Go through the records and copy each line where the word "Belanja" occurs.

:::::

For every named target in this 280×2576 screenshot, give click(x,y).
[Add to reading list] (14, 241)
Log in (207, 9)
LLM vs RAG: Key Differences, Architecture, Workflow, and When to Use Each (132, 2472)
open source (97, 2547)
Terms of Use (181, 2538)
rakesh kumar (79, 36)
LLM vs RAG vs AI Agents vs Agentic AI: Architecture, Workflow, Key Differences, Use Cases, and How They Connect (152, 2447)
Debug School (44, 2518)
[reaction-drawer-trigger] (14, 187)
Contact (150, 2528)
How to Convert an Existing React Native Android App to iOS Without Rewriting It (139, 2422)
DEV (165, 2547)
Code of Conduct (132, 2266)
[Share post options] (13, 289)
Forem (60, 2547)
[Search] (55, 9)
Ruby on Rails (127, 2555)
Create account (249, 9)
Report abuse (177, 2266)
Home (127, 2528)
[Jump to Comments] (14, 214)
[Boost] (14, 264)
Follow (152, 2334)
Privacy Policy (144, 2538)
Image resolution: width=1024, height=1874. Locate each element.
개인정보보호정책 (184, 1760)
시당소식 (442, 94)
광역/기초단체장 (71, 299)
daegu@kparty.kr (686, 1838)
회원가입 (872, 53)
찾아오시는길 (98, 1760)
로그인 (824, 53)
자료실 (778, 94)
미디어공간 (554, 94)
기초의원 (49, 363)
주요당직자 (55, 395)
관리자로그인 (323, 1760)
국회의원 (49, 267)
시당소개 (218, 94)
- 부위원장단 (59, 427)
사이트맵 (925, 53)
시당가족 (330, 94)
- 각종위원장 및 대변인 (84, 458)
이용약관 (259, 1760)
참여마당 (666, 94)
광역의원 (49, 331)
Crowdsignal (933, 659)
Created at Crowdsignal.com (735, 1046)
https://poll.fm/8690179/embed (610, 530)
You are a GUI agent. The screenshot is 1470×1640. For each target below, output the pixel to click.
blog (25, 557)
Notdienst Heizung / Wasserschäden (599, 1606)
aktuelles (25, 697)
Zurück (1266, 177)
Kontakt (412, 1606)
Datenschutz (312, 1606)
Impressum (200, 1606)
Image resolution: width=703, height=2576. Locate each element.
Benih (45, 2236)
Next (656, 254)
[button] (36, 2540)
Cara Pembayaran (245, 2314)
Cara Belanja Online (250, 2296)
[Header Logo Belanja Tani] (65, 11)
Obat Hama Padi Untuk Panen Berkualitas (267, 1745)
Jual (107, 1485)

:::::

- [Exercise response]:
Cara Belanja Online (250, 2296)
[Header Logo Belanja Tani] (65, 11)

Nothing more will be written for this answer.